#### Material to process
====

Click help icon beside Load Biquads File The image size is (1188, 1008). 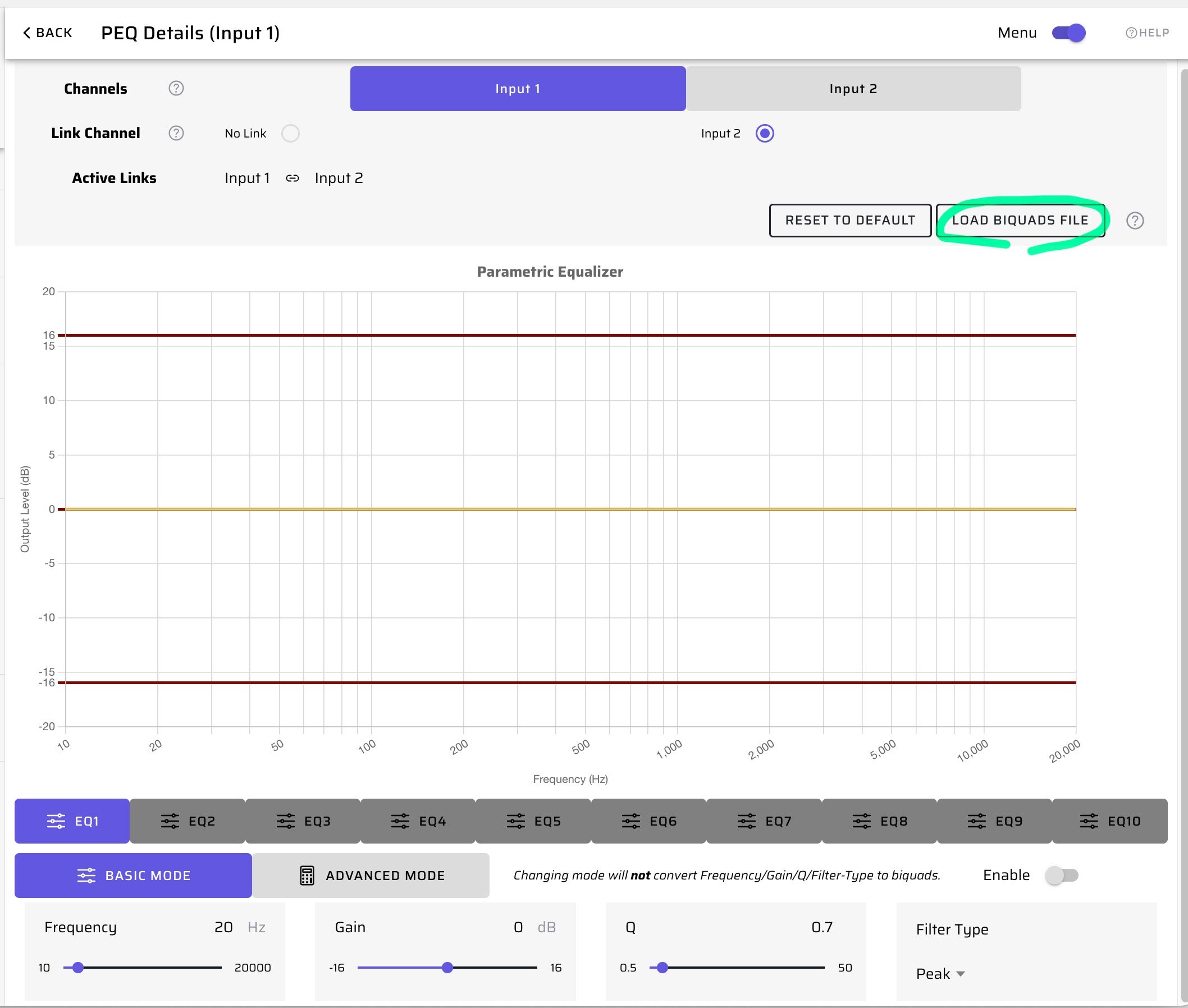[x=1135, y=221]
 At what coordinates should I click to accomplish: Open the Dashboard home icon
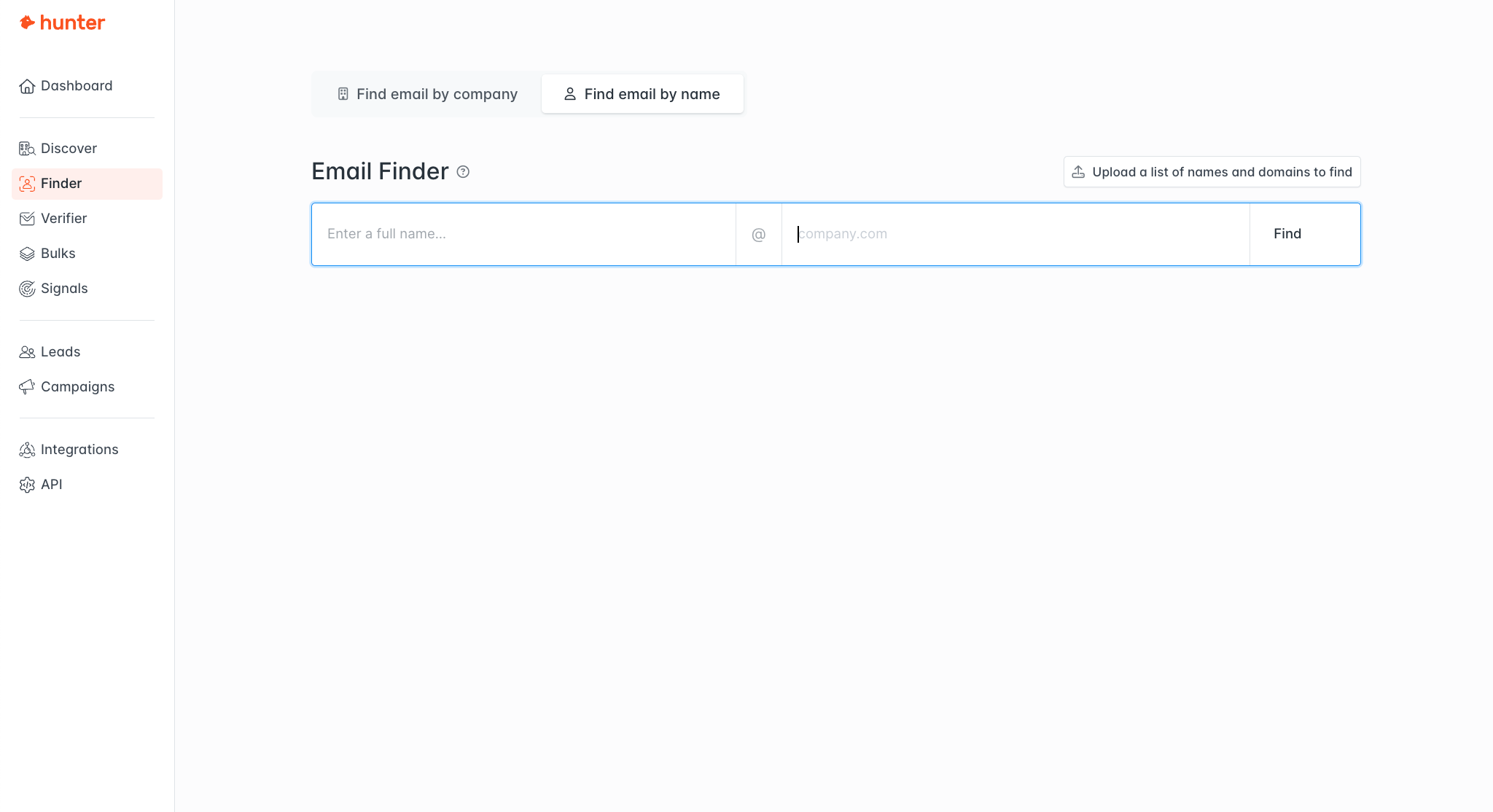coord(27,86)
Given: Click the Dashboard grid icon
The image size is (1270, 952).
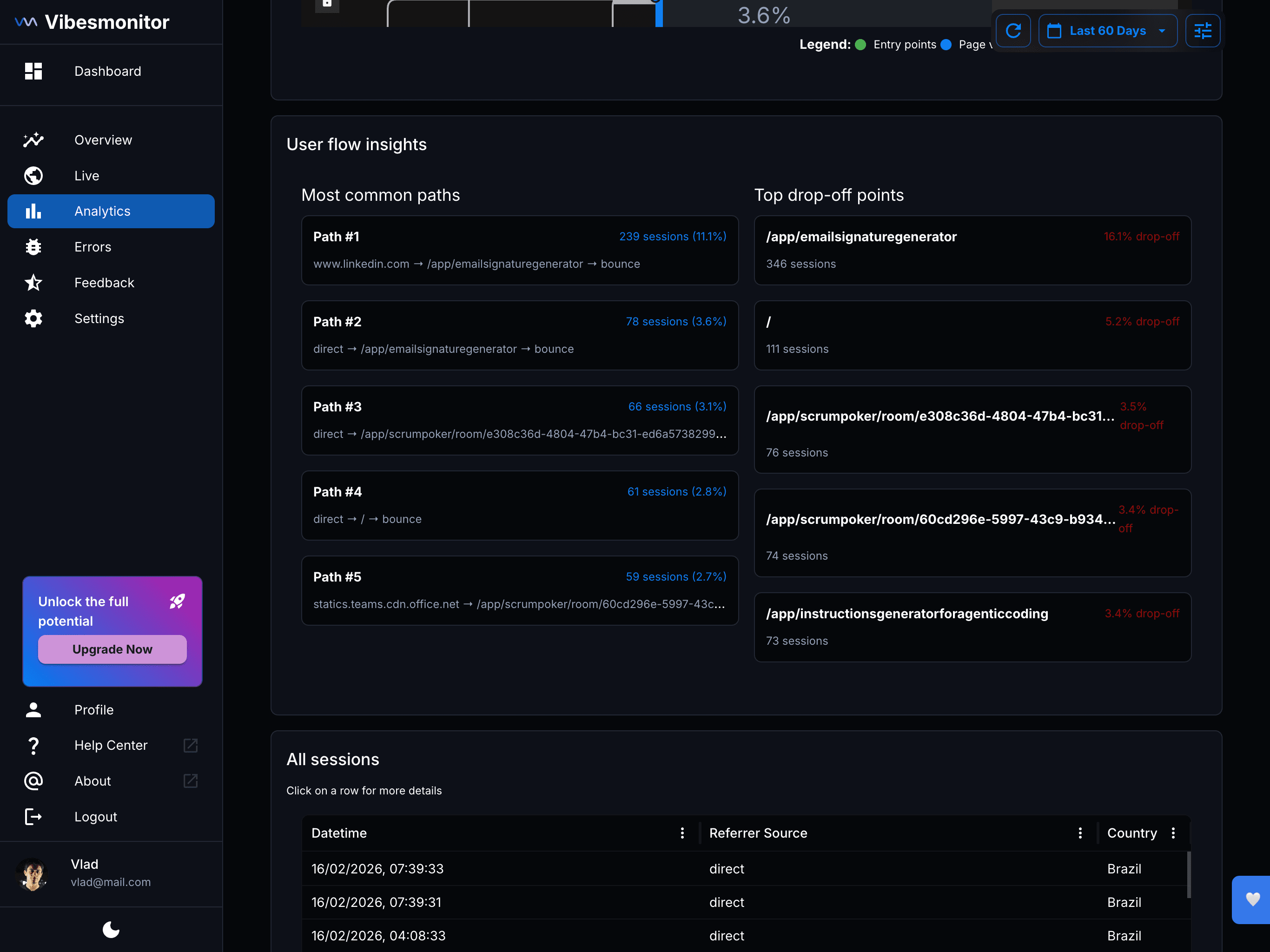Looking at the screenshot, I should [x=33, y=71].
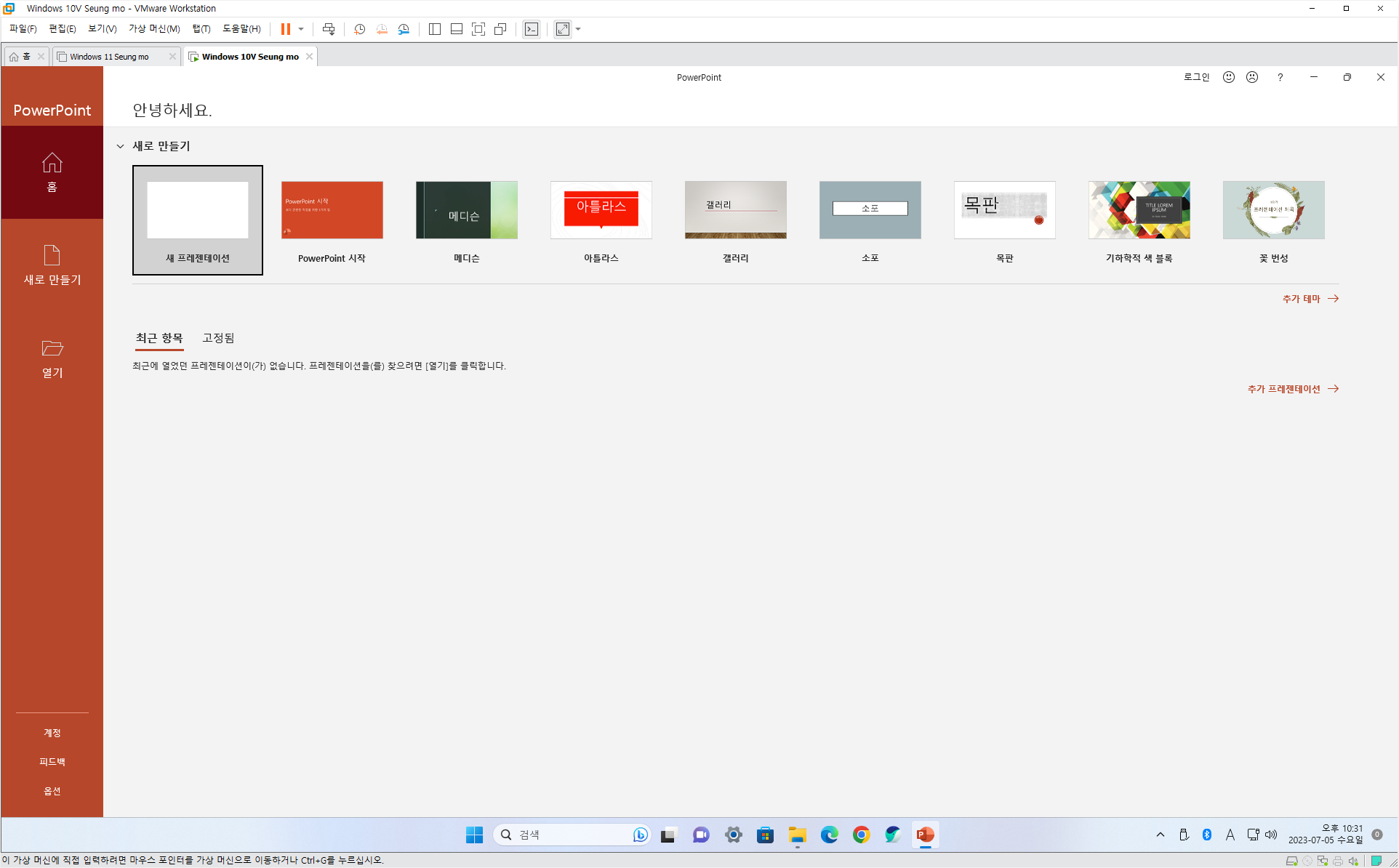Click the Open (열기) folder icon
Image resolution: width=1399 pixels, height=868 pixels.
pos(52,348)
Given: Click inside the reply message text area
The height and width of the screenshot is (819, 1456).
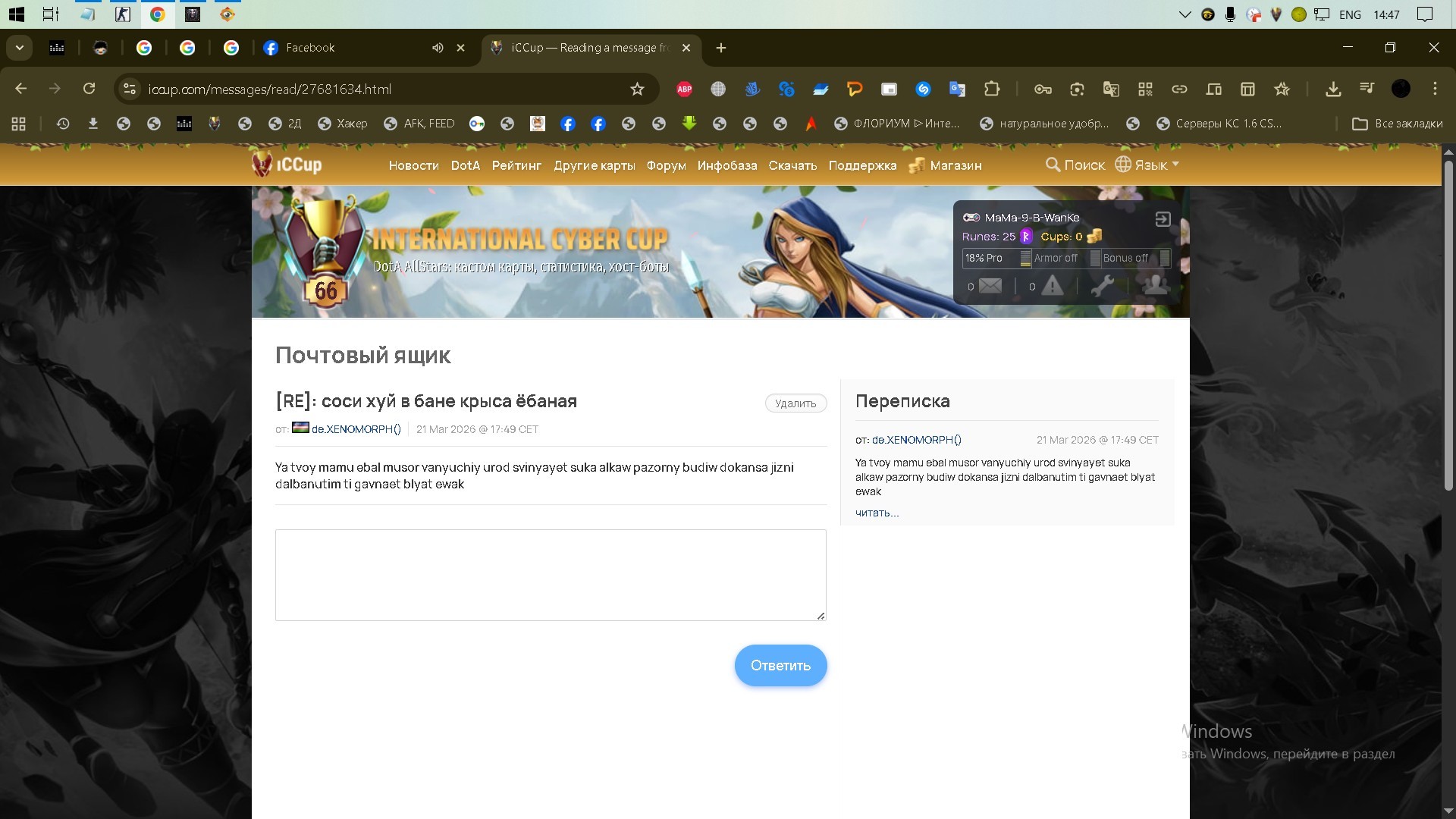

====

#### Work request
For the listing above, give the number of lines that contain the string "Given" and nothing else.

#### Solution below
2